Short exercise ->
Present every line of the material below as a numbered list, leaving out any blank lines.

(A block of data)
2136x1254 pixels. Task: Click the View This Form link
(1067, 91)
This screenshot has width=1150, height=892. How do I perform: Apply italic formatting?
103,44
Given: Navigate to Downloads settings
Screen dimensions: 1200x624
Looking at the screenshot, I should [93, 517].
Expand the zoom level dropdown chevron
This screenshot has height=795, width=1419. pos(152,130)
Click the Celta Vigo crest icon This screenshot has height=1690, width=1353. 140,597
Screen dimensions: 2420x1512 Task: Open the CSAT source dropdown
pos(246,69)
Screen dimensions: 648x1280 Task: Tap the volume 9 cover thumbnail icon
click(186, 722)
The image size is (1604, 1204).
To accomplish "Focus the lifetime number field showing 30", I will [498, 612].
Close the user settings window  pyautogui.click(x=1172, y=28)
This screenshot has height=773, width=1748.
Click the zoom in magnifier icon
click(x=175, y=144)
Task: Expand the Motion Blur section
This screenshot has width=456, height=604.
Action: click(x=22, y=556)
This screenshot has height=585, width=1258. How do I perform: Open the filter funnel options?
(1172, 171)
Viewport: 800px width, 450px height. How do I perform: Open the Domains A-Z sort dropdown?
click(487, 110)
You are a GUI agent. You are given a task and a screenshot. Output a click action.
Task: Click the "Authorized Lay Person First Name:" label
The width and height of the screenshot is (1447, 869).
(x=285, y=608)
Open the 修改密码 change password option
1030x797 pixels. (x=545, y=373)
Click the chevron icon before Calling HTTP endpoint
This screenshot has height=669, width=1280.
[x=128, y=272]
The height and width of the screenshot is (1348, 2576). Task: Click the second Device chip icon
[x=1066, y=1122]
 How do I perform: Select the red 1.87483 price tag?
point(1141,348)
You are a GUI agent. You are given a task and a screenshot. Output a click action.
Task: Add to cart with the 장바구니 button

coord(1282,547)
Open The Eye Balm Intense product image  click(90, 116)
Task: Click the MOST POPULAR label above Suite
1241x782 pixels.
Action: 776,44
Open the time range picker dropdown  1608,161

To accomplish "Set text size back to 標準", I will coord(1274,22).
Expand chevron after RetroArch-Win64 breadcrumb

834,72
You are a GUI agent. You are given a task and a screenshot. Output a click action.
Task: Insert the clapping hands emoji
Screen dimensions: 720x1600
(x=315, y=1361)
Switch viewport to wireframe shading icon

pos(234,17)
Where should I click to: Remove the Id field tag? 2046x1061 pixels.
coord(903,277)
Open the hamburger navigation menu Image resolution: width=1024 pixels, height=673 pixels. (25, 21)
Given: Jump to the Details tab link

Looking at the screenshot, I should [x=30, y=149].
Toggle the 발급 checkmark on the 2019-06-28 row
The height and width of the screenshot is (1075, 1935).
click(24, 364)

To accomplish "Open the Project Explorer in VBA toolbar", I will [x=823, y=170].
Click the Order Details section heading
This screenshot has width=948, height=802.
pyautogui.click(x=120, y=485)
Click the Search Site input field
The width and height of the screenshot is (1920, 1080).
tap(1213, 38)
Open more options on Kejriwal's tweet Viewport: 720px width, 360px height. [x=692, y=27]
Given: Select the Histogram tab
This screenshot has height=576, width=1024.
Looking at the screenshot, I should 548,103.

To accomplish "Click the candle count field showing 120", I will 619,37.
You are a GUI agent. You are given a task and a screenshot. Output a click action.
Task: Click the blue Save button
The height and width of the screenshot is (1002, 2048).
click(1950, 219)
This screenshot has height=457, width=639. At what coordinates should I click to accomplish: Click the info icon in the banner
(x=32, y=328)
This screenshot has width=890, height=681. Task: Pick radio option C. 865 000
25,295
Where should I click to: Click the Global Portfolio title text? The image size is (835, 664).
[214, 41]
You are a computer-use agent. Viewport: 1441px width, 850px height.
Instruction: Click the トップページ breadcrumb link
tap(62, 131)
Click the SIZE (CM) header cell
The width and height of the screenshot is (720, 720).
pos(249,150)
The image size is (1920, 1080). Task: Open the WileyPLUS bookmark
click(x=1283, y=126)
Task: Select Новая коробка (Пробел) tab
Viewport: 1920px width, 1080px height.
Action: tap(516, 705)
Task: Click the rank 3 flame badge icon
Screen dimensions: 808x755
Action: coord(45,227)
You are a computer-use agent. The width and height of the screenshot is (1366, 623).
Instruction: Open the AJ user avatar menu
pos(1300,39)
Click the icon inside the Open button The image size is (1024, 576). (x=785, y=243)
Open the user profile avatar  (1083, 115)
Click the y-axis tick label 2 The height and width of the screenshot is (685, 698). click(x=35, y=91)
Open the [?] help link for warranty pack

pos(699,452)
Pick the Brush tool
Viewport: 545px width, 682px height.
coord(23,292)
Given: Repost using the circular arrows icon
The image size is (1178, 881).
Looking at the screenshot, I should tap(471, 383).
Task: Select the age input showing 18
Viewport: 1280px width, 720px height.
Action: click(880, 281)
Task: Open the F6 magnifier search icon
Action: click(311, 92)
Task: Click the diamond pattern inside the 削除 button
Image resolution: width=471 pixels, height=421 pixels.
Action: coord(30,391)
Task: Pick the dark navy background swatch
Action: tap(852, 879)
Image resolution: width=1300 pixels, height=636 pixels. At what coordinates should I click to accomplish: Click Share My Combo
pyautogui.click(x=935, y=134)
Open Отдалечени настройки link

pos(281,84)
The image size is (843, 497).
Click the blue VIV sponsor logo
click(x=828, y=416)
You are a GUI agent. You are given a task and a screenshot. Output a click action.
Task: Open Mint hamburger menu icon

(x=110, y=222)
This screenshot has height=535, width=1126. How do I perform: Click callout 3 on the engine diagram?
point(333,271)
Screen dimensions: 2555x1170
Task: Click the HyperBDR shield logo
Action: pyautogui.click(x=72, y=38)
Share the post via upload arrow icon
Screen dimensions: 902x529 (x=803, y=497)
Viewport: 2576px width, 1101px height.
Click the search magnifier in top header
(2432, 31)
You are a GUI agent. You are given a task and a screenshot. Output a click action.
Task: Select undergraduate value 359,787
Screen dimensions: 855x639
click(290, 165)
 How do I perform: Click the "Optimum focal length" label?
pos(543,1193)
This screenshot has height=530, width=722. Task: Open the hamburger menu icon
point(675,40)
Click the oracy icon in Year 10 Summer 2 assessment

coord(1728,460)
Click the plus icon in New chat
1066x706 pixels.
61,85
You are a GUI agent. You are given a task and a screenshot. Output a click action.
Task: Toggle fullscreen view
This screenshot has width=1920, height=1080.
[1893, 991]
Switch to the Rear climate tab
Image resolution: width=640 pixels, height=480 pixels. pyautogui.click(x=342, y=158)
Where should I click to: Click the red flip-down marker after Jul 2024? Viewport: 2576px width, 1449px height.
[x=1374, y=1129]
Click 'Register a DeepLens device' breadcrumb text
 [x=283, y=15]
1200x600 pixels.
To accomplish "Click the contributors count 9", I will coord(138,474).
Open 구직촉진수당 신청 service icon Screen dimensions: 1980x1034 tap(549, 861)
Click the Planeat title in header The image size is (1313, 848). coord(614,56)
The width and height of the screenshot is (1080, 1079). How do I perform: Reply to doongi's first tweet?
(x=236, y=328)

Result of the exercise ->
1. 2136x1254 pixels. Task: Click the View This Form link
2. (1067, 91)
3. This screenshot has width=1150, height=892. How do I perform: Apply italic formatting?
4. 103,44
5. Given: Navigate to Downloads settings
6. Screen dimensions: 1200x624
7. Looking at the screenshot, I should [93, 517].
8. Expand the zoom level dropdown chevron
9. This screenshot has height=795, width=1419. pos(152,130)
10. Click the Celta Vigo crest icon This screenshot has height=1690, width=1353. 140,597
11. Screen dimensions: 2420x1512 Task: Open the CSAT source dropdown
12. pos(246,69)
13. Screen dimensions: 648x1280 Task: Tap the volume 9 cover thumbnail icon
14. click(186, 722)
15. The image size is (1604, 1204).
16. To accomplish "Focus the lifetime number field showing 30", I will [498, 612].
17. Close the user settings window  pyautogui.click(x=1172, y=28)
18. This screenshot has height=773, width=1748.
19. Click the zoom in magnifier icon
20. click(x=175, y=144)
21. Task: Expand the Motion Blur section
22. This screenshot has width=456, height=604.
23. Action: click(x=22, y=556)
24. This screenshot has height=585, width=1258. How do I perform: Open the filter funnel options?
25. (1172, 171)
26. Viewport: 800px width, 450px height. How do I perform: Open the Domains A-Z sort dropdown?
27. click(487, 110)
28. You are a GUI agent. You are given a task and a screenshot. Output a click action.
29. Task: Click the "Authorized Lay Person First Name:" label
30. The width and height of the screenshot is (1447, 869).
31. (x=285, y=608)
32. Open the 修改密码 change password option
33. 1030x797 pixels. (x=545, y=373)
34. Click the chevron icon before Calling HTTP endpoint
35. This screenshot has height=669, width=1280.
36. [x=128, y=272]
37. The height and width of the screenshot is (1348, 2576). Task: Click the second Device chip icon
38. [x=1066, y=1122]
39.  How do I perform: Select the red 1.87483 price tag?
40. point(1141,348)
41. You are a GUI agent. You are given a task and a screenshot. Output a click action.
42. Task: Add to cart with the 장바구니 button
43. coord(1282,547)
44. Open The Eye Balm Intense product image  click(90, 116)
45. Task: Click the MOST POPULAR label above Suite
46. 1241x782 pixels.
47. Action: 776,44
48. Open the time range picker dropdown  1608,161
49. To accomplish "Set text size back to 標準", I will coord(1274,22).
50. Expand chevron after RetroArch-Win64 breadcrumb
51. 834,72
52. You are a GUI agent. You are given a task and a screenshot. Output a click action.
53. Task: Insert the clapping hands emoji
54. Screen dimensions: 720x1600
55. (x=315, y=1361)
56. Switch viewport to wireframe shading icon
57. pos(234,17)
58. Where should I click to: Remove the Id field tag? 2046x1061 pixels.
59. coord(903,277)
60. Open the hamburger navigation menu Image resolution: width=1024 pixels, height=673 pixels. (25, 21)
61. Given: Jump to the Details tab link
62. Looking at the screenshot, I should [x=30, y=149].
63. Toggle the 발급 checkmark on the 2019-06-28 row
64. The height and width of the screenshot is (1075, 1935).
65. click(24, 364)
66. To accomplish "Open the Project Explorer in VBA toolbar", I will [x=823, y=170].
67. Click the Order Details section heading
68. This screenshot has width=948, height=802.
69. pyautogui.click(x=120, y=485)
70. Click the Search Site input field
71. The width and height of the screenshot is (1920, 1080).
72. tap(1213, 38)
73. Open more options on Kejriwal's tweet Viewport: 720px width, 360px height. [x=692, y=27]
74. Given: Select the Histogram tab
75. This screenshot has height=576, width=1024.
76. Looking at the screenshot, I should 548,103.
77. To accomplish "Click the candle count field showing 120", I will 619,37.
78. You are a GUI agent. You are given a task and a screenshot. Output a click action.
79. Task: Click the blue Save button
80. The height and width of the screenshot is (1002, 2048).
81. click(1950, 219)
82. This screenshot has height=457, width=639. At what coordinates should I click to accomplish: Click the info icon in the banner
83. (x=32, y=328)
84. This screenshot has width=890, height=681. Task: Pick radio option C. 865 000
85. 25,295
86. Where should I click to: Click the Global Portfolio title text? The image size is (835, 664).
87. [214, 41]
88. You are a computer-use agent. Viewport: 1441px width, 850px height.
89. Instruction: Click the トップページ breadcrumb link
90. tap(62, 131)
91. Click the SIZE (CM) header cell
92. The width and height of the screenshot is (720, 720).
93. pos(249,150)
94. The image size is (1920, 1080). Task: Open the WileyPLUS bookmark
95. click(x=1283, y=126)
96. Task: Select Новая коробка (Пробел) tab
97. Viewport: 1920px width, 1080px height.
98. Action: tap(516, 705)
99. Task: Click the rank 3 flame badge icon
100. Screen dimensions: 808x755
101. Action: coord(45,227)
102. You are a computer-use agent. The width and height of the screenshot is (1366, 623).
103. Instruction: Open the AJ user avatar menu
104. pos(1300,39)
105. Click the icon inside the Open button The image size is (1024, 576). (x=785, y=243)
106. Open the user profile avatar  (1083, 115)
107. Click the y-axis tick label 2 The height and width of the screenshot is (685, 698). click(x=35, y=91)
108. Open the [?] help link for warranty pack
109. pos(699,452)
110. Pick the Brush tool
111. Viewport: 545px width, 682px height.
112. coord(23,292)
113. Given: Repost using the circular arrows icon
114. The image size is (1178, 881).
115. Looking at the screenshot, I should tap(471, 383).
116. Task: Select the age input showing 18
117. Viewport: 1280px width, 720px height.
118. Action: click(880, 281)
119. Task: Open the F6 magnifier search icon
120. Action: click(311, 92)
121. Task: Click the diamond pattern inside the 削除 button
122. Image resolution: width=471 pixels, height=421 pixels.
123. Action: coord(30,391)
124. Task: Pick the dark navy background swatch
125. Action: tap(852, 879)
126. Image resolution: width=1300 pixels, height=636 pixels. At what coordinates should I click to accomplish: Click Share My Combo
127. pyautogui.click(x=935, y=134)
128. Open Отдалечени настройки link
129. pos(281,84)
130. The image size is (843, 497).
131. Click the blue VIV sponsor logo
132. click(x=828, y=416)
133. You are a GUI agent. You are given a task and a screenshot. Output a click action.
134. Task: Open Mint hamburger menu icon
135. (x=110, y=222)
136. This screenshot has height=535, width=1126. How do I perform: Click callout 3 on the engine diagram?
137. point(333,271)
138. Screen dimensions: 2555x1170
139. Task: Click the HyperBDR shield logo
140. Action: pyautogui.click(x=72, y=38)
141. Share the post via upload arrow icon
142. Screen dimensions: 902x529 (x=803, y=497)
143. Viewport: 2576px width, 1101px height.
144. Click the search magnifier in top header
145. (2432, 31)
146. You are a GUI agent. You are given a task and a screenshot. Output a click action.
147. Task: Select undergraduate value 359,787
148. Screen dimensions: 855x639
149. click(290, 165)
150.  How do I perform: Click the "Optimum focal length" label?
151. pos(543,1193)
152. This screenshot has height=530, width=722. Task: Open the hamburger menu icon
153. point(675,40)
154. Click the oracy icon in Year 10 Summer 2 assessment
155. coord(1728,460)
156. Click the plus icon in New chat
157. 1066x706 pixels.
158. 61,85
159. You are a GUI agent. You are given a task and a screenshot. Output a click action.
160. Task: Toggle fullscreen view
161. This screenshot has width=1920, height=1080.
162. [1893, 991]
163. Switch to the Rear climate tab
164. Image resolution: width=640 pixels, height=480 pixels. pyautogui.click(x=342, y=158)
165. Where should I click to: Click the red flip-down marker after Jul 2024? Viewport: 2576px width, 1449px height.
166. [x=1374, y=1129]
167. Click 'Register a DeepLens device' breadcrumb text
168.  [x=283, y=15]
169. 1200x600 pixels.
170. To accomplish "Click the contributors count 9", I will coord(138,474).
171. Open 구직촉진수당 신청 service icon Screen dimensions: 1980x1034 tap(549, 861)
172. Click the Planeat title in header The image size is (1313, 848). coord(614,56)
173. The width and height of the screenshot is (1080, 1079). How do I perform: Reply to doongi's first tweet?
174. (x=236, y=328)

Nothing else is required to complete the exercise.